The next morning he awoke to find that he’d pushed the covers off entirely and it was still not enough to cool him as sunlight streamed through the window he’d left open the night before in the hopes that a breeze would come through. Once he stood from the bed and loosely laced himself into a pair of breeches, Theon crossed to a window to peer out at the gardens of the palace, picking up an apple from the table along the way.
The first sound that reached his ears was laughter and he saw two dark-haired little girls running round and round a fountain. They wore breeches and tunics rather than dresses. If it weren’t for their silken dark hair streaming behind them as they ran, Theon would think that they were boys. They reminded him of Arya, who would have given anything to set aside her dresses.
There was a woman watching the girls from where she sat on the fountain, a faint smile upon her face, and another younger woman sitting next to her. The pale gown of blue samite and the modest manner in which she styled her golden hair made her look as sweet and innocent as Sansa did in his memories but there was something in the slight smile on her lips as she embroidered something in her lap that made him wonder if her appearance was deceiving.

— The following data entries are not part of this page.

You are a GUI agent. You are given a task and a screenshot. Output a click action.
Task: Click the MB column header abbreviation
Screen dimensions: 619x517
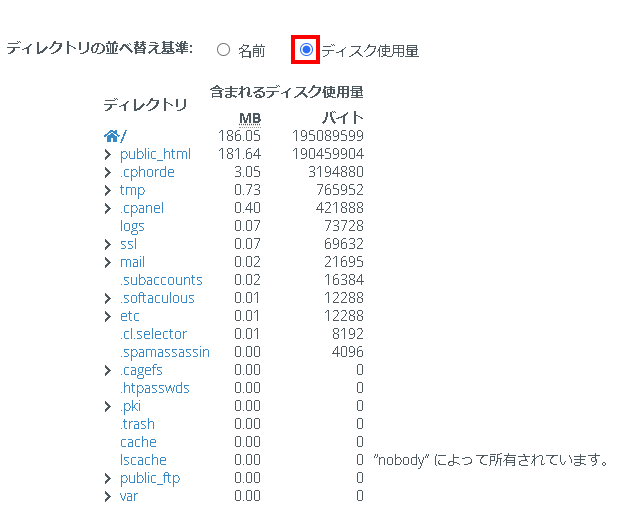(250, 118)
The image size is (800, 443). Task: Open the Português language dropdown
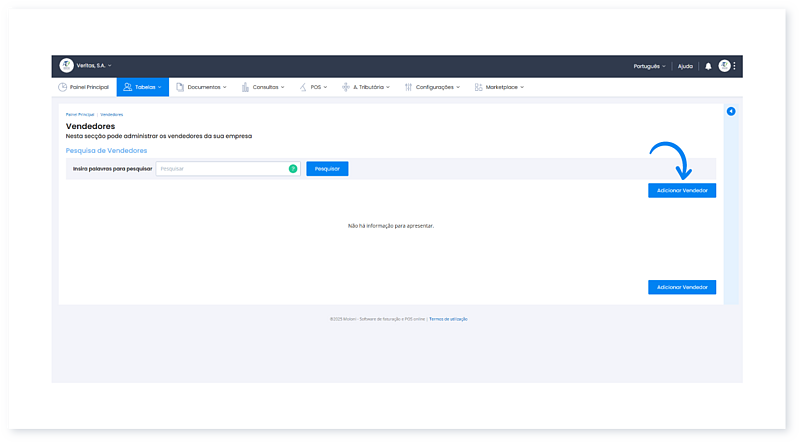pos(649,66)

It was only when he saw movement just below his window that he glanced down and saw Prince Oberyn himself pushing his brother through the gardens in a curious wheeled chair. Theon had been warned that Prince Doran was rumored to have gout but did not see the man so much as flinch as he sat upon his high chair the previous day. The same guard with the massive longaxe accompanied them and Theon assumed that he was the ruling prince’s personal guard since it was unlikely that Prince Doran could defend himself like Prince Oberyn so clearly could.

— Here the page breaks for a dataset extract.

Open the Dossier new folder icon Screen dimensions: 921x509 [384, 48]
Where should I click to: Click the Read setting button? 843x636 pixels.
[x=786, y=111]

“Papa!” one of the young girls yelled, darting towards the approaching men as soon as she noticed them.
Theon frowned, feeling rather confused for a brief moment. As far as he knew, Prince Doran’s only daughter was a woman grown. When Prince Oberyn stepped away from his brother’s chair and caught the girl in his arms, Theon immediately understood. It was rumored that the second son of Dorne fathered numerous bastards, called the Sand Snakes, and these girls must have been among their number. His suspicions were confirmed when the golden-haired young woman stood and greeted Prince Oberyn with a daughter’s kiss upon his cheek while the older woman pulled him into a far more passionate embrace.

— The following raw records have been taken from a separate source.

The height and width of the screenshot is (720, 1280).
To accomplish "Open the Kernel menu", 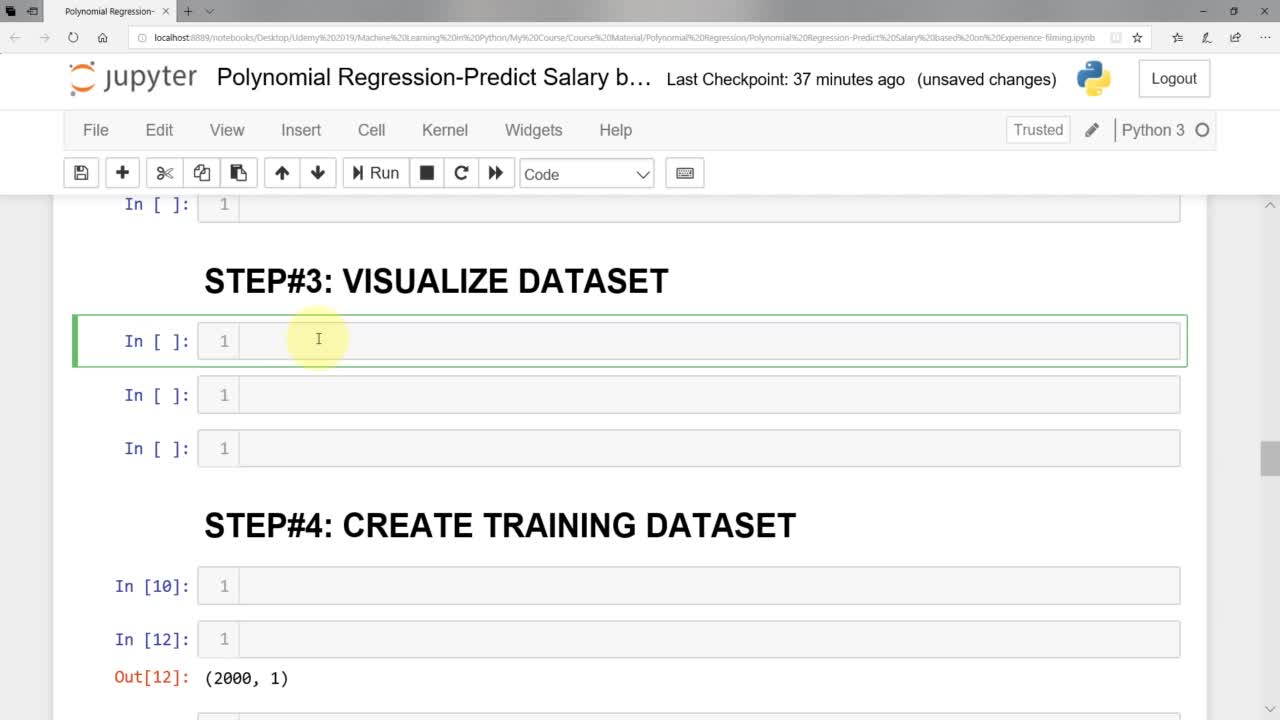I will click(444, 130).
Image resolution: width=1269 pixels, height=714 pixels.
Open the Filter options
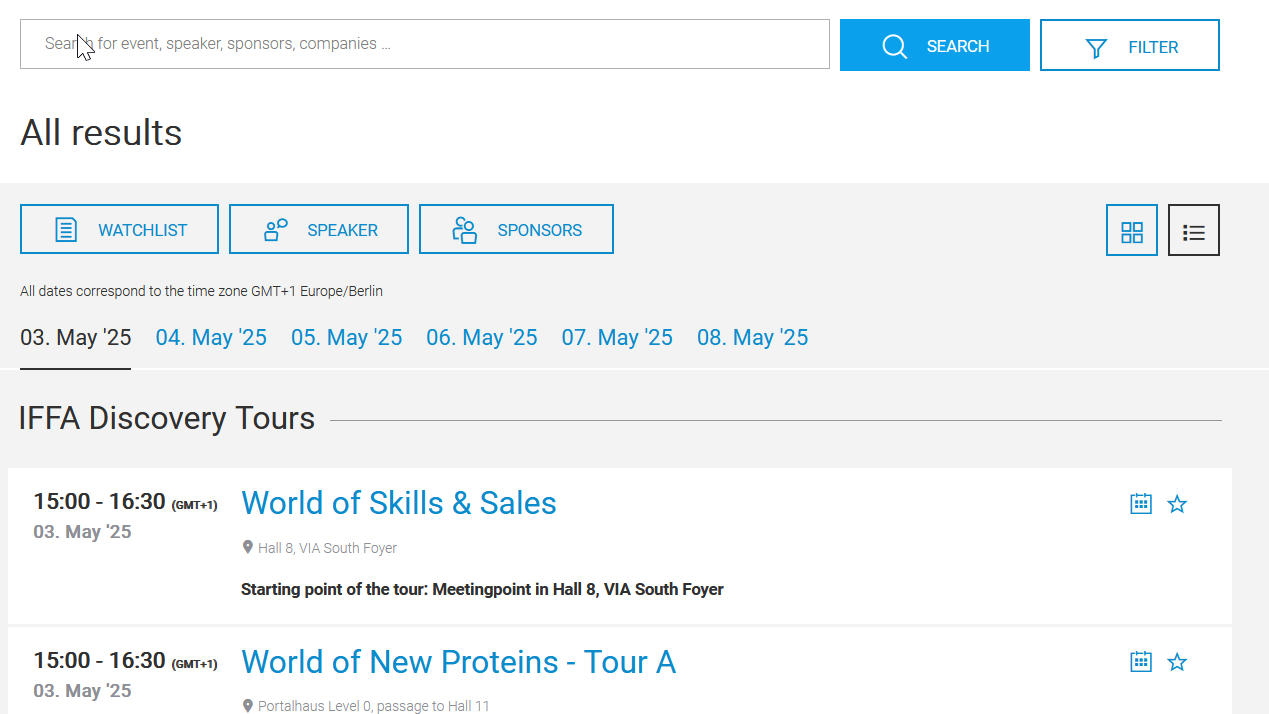coord(1129,46)
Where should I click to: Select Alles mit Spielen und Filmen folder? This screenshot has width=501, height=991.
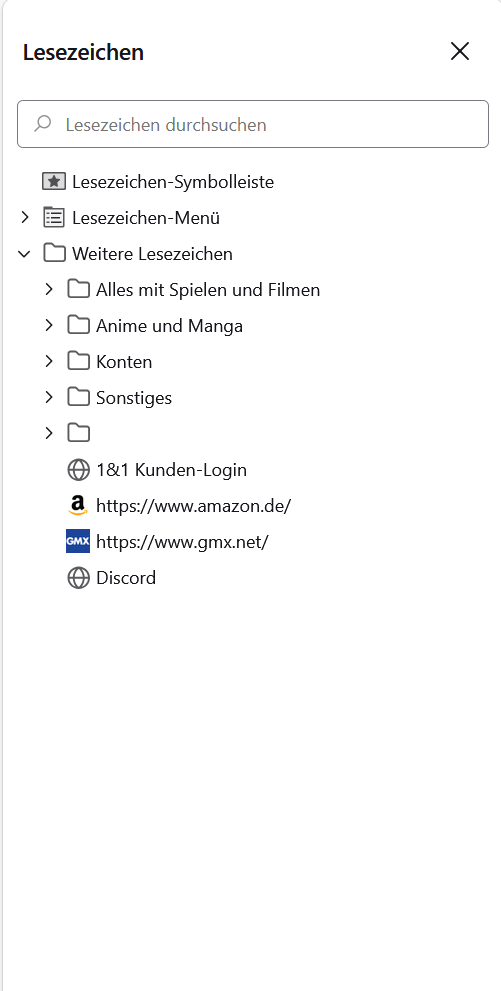coord(208,290)
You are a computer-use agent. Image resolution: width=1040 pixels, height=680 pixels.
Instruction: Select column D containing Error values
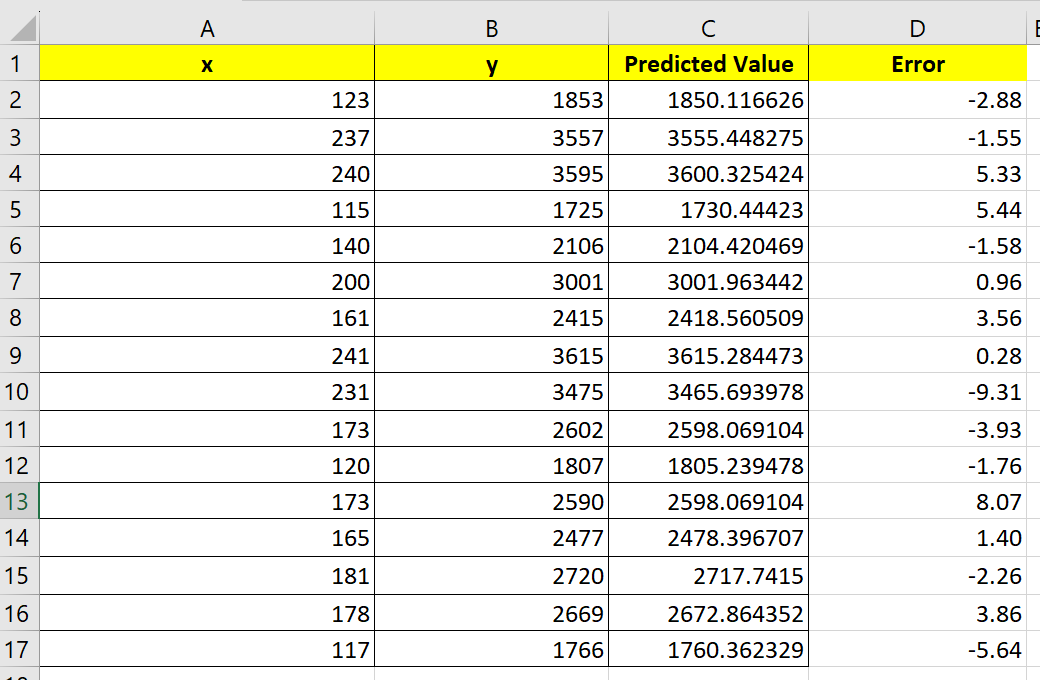pyautogui.click(x=917, y=28)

He swore to remember all that he saw, knowing that it may be valuable information later. A good ambassador, since that was apparently all that he was at the moment, should learn about the people around him. If he could not speak with Prince Doran and he could not leave Sunspear quite yet, he could at least watch. Let Ser Rodrik and the rest who doubted him eat their words when he came back and proved that he was worthy of such a mission in spite of all of them. If he succeeded, Theon Greyjoy may just bring them a Dornish army with the Red Viper himself at their lead.